7 Habits Of Successful Under 30s
Embrace the unexpected
Everyone has different methods and habits that to lead to their success, especially entrepreneurs.
For me, the most important quality is being flexible. There have been times where I’ve had to fly to a different continent on a moment’s notice, extend a business trip for weeks at a time, or drop everything to solve a time sensitive issue. It’s being able to address these unexpected turns that has allowed me to become the entrepreneur I am today. One of the best habits for entrepreneurial success is embracing the unexpected and being flexible in times of uncertainty.

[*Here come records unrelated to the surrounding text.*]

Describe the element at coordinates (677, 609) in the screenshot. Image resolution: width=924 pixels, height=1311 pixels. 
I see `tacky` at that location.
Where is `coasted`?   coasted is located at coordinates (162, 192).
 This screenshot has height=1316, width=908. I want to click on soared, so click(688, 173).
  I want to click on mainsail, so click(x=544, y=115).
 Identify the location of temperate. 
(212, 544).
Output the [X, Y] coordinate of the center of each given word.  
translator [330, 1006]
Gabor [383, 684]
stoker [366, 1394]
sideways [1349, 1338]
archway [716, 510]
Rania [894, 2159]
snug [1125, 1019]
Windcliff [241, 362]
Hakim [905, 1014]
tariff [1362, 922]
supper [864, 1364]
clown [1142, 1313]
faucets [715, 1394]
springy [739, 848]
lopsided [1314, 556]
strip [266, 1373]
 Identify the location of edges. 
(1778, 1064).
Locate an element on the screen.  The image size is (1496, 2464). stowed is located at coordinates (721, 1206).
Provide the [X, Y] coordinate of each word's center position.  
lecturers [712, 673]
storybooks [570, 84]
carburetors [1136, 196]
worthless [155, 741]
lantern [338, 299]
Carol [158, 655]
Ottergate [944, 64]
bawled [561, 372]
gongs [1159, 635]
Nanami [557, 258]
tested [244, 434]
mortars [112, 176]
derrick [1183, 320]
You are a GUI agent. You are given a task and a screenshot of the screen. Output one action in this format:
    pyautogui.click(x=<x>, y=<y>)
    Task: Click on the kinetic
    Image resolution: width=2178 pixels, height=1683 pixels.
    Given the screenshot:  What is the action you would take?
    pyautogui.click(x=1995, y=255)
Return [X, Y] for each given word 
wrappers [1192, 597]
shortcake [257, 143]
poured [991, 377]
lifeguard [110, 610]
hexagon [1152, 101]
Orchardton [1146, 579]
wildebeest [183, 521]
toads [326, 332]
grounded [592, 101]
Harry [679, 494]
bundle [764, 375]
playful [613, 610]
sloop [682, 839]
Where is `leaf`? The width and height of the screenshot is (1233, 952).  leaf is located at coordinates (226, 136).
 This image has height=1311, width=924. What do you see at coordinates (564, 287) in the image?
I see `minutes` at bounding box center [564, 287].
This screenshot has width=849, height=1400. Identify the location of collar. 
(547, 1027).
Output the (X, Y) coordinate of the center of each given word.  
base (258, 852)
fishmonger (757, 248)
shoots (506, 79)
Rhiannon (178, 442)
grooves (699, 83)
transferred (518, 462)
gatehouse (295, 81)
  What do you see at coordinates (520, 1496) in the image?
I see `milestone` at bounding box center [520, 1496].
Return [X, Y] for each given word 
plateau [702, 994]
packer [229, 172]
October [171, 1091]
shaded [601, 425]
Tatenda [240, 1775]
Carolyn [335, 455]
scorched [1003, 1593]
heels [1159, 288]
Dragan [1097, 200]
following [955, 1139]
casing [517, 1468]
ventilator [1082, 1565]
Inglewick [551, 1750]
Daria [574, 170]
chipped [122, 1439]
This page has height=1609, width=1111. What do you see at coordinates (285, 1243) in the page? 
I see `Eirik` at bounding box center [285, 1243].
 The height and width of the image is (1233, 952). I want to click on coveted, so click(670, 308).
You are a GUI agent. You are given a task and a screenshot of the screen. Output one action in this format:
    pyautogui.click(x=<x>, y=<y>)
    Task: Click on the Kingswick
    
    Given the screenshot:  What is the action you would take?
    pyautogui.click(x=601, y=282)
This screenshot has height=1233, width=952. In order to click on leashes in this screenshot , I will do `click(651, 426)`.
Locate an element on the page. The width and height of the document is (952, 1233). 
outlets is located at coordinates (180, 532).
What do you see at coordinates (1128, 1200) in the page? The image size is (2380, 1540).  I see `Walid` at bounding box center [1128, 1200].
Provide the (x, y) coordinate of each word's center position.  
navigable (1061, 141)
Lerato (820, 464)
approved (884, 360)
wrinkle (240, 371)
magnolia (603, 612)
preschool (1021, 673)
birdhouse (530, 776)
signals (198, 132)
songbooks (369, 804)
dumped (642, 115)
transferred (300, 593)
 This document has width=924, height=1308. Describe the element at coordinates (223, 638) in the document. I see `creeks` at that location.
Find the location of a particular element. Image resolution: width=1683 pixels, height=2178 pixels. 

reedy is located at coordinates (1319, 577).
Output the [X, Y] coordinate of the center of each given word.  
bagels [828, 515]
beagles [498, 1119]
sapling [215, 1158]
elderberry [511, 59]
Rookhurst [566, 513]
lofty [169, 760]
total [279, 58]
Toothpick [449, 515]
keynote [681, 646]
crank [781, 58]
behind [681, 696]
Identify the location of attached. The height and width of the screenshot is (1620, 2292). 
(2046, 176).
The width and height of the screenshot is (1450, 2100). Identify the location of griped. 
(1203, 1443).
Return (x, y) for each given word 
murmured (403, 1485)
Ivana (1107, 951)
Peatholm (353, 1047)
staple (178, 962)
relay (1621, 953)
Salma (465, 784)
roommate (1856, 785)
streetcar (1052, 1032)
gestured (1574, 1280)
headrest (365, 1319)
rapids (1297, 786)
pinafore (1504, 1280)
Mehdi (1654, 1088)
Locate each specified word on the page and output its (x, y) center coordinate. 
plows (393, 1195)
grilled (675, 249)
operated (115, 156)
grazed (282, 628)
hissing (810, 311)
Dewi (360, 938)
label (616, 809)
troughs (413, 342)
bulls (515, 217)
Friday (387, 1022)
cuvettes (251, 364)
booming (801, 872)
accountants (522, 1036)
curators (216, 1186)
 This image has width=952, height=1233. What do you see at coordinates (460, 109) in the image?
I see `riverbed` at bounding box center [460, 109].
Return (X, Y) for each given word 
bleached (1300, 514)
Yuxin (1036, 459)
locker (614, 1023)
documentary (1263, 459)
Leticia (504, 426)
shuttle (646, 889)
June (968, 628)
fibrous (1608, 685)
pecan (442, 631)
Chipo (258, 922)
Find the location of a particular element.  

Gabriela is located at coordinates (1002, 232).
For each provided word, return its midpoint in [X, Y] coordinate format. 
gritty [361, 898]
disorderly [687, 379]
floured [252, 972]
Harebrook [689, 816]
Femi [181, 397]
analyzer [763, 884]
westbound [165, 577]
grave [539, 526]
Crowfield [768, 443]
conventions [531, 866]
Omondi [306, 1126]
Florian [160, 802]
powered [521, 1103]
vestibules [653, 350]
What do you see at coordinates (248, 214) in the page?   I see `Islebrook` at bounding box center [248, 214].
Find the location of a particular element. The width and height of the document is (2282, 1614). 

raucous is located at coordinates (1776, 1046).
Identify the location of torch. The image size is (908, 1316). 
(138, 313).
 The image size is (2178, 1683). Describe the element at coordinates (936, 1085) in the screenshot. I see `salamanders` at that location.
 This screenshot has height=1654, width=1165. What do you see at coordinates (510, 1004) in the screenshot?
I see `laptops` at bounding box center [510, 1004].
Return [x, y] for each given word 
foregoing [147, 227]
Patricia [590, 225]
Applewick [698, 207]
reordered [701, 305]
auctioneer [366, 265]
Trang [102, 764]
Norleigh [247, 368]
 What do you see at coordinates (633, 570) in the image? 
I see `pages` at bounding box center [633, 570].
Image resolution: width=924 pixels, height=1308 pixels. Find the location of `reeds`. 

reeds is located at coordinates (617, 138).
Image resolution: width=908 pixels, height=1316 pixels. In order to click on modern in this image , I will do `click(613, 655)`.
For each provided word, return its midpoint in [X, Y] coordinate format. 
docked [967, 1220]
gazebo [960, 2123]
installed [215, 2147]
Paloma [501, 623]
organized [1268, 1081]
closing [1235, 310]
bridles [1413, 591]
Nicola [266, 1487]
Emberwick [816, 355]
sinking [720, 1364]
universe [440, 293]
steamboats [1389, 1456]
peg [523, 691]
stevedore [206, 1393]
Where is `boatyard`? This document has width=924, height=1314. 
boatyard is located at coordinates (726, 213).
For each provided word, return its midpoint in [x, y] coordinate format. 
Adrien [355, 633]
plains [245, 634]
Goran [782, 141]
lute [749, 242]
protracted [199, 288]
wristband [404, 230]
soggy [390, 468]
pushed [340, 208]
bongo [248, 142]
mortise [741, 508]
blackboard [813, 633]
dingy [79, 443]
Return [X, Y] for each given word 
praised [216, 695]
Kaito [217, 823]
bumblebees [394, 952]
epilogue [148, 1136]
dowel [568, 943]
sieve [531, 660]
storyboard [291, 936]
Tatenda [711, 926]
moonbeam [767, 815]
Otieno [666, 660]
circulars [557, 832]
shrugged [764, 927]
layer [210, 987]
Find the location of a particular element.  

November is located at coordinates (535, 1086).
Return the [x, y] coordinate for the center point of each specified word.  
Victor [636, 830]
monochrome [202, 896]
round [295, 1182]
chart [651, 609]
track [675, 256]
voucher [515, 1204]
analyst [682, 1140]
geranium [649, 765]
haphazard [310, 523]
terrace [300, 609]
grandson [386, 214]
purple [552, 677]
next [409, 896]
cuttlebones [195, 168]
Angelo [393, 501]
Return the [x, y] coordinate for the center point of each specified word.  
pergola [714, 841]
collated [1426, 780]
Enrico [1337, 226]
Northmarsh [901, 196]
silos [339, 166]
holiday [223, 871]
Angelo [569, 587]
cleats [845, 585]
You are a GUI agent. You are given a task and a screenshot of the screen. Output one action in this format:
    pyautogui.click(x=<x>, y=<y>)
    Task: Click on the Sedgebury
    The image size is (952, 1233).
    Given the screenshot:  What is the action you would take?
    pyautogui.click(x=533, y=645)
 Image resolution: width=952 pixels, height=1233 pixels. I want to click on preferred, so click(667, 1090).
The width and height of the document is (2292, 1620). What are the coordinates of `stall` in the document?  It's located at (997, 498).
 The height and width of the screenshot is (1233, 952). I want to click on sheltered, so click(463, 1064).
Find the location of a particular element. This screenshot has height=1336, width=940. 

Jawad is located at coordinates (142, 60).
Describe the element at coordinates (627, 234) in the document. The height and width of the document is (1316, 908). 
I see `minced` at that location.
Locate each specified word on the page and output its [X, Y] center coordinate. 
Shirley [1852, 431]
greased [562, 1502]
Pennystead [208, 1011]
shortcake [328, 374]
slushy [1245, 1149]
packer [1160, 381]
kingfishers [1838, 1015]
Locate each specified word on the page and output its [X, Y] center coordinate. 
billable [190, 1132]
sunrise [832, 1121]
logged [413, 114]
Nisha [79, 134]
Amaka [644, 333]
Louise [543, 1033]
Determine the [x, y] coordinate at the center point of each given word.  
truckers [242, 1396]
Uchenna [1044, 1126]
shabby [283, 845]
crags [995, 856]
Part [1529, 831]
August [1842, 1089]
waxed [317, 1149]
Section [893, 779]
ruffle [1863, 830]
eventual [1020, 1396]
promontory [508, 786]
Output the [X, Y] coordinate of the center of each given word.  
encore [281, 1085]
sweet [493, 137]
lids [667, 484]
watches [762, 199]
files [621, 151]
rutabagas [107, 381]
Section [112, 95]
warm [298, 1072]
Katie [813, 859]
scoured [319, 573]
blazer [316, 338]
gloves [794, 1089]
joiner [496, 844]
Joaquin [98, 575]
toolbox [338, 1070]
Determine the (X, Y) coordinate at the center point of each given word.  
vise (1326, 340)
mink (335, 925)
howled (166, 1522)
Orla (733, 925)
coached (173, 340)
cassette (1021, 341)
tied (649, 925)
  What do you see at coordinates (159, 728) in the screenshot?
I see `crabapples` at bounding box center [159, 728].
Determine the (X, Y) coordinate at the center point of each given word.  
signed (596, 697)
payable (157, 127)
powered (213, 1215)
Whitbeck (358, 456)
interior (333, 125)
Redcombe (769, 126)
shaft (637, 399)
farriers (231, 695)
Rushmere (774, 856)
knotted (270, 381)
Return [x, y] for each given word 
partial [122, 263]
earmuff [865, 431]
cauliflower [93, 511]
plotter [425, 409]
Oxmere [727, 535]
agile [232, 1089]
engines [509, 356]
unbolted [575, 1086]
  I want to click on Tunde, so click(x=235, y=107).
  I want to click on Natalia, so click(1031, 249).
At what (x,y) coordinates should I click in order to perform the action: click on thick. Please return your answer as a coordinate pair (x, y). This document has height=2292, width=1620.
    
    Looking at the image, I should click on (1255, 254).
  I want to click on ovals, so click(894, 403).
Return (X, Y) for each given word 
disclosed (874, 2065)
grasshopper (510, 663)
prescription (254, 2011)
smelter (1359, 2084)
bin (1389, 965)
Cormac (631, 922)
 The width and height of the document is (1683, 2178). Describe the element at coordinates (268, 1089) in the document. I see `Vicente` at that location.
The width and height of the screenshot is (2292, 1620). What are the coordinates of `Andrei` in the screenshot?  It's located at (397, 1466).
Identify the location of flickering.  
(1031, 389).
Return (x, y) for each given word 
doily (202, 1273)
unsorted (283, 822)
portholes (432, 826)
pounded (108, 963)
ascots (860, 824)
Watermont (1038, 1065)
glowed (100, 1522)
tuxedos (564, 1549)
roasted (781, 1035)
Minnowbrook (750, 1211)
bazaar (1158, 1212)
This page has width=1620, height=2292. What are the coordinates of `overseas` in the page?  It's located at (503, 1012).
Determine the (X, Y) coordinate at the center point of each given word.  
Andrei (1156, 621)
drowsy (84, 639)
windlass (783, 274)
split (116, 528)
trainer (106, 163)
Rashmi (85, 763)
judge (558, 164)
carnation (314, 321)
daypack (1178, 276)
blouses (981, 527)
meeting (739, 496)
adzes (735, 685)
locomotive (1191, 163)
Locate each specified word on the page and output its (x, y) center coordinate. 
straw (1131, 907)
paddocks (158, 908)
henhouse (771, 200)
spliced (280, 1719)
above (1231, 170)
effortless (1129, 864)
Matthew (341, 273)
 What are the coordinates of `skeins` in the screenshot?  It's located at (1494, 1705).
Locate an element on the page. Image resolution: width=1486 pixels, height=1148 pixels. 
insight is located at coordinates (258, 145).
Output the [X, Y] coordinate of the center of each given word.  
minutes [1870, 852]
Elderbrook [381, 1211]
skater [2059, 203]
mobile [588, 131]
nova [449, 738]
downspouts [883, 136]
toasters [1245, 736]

– Lisa Besserman, founder, Startup Buenos Aries
2. Step outside your industry
As young ambitious people, we can get stuck in our little industry bubbles, reading and taking in all the info we can find so that we can have “facts” and sound we know what we’re doing. I have seen that living outside your industry allows you to develop radically new insights and potentially revolutionary perspectives. You’ll be so fresh, people in your industry will be like, ‘What?!’ So go ahead, binge watch Netflix, have ton of friends and activities outside your industry, do deep research into some random topic. Live outside your industry, or better, live beyond it.
- Toro Orero, managing partner, DraperDarkFlow
3. Enjoy the ride
I’ve been reminded far too often this year that entrepreneurship is a journey, and not a destination. As entrepreneurs we can get so caught up in our end games that we forget to appreciate the small victories along the way. The long days of work, that turned into even longer nights. That first deal you brokered (that didn’t make you an instant millionaire as planned). Even the failures, because at the end of the day it was all a part of this amazing journey. We’re on the best roller coaster rides of our lives. Just sit back and enjoy the ride.
– Brandon Norman, partner, Everybody Eats Company
4) Make time for mentors
To be successful, you must have a good mentor: one that will disagree with you, who will challenge you, and who will have the courage to tell you when you are wrong. Through the value of mentorship, your ability and tact as a leader is refined, and your ideas are sharpened by those who have gone before you and have learned valuable lessons. Mentors are critical. No matter how busy youbecome, make time for your mentor and time to mentor others. Mentorship could be the most important investment you make.
– Tori Utley, founder, Tinua
5. Don’t ask for permission
“Don’t react to the world. Let the world react to you.” We will often be “the only” in a room – whether it’s the only woman, foreigner, person of color or person under 30. When I was “the only,” I found myself asking for permission so that I wouldn’t “overstep” boundaries or not being my authentic-self so that I could make people feel more “comfortable.” I quickly learned that in order to lead I couldn’t give anyone that much power over me. If I wanted to truly lead I had to become comfortable with allowing the world to react to me versus me reacting to the world.
– Kerhyl Gantt, brand manager, Nike
6) Pause. It’s good for the soul
Too often, we get caught up in the moment of daily responsibilities. No matter your trade, the demands of digital working environments and constant availability can take their toll. A lack of “unplugging” from these demands can diminish productivity. That’s why my daily routine requires a pause. Standing still for a few moments each day helps me think clearly and refocus on my goals. Whether it’s listening to a favorite song, sitting in silence, or taking a leisure walk, I’ve come to realize that hitting the daily pause button helps reenergize me for what’s next.
– Ana Sanchez, analyst, global marketing and business development, Hitachi Data Systems
7) Spend time with friends
A piece of advice that helps me succeed is keeping one evening a week to spend with my friends. It is hard to do when you are a founder who is always running around trying to keep your priorities on track. But that’s the point. Friends and family should be a priority and not an afterthought. By scheduling in time on my calendar to build and maintain those relationships I am able to keep myself sane and also take a step back and remember what is really important in life.
I love my company and it is a huge part of my life but it does not constitute who I am as a person. My friends keep me grounded and often challenge my assumptions, which usually leads me to better ideas and hypotheses that I can test during the week. They are an invaluable part of my life and I wouldn’t be able to do what I do without their support.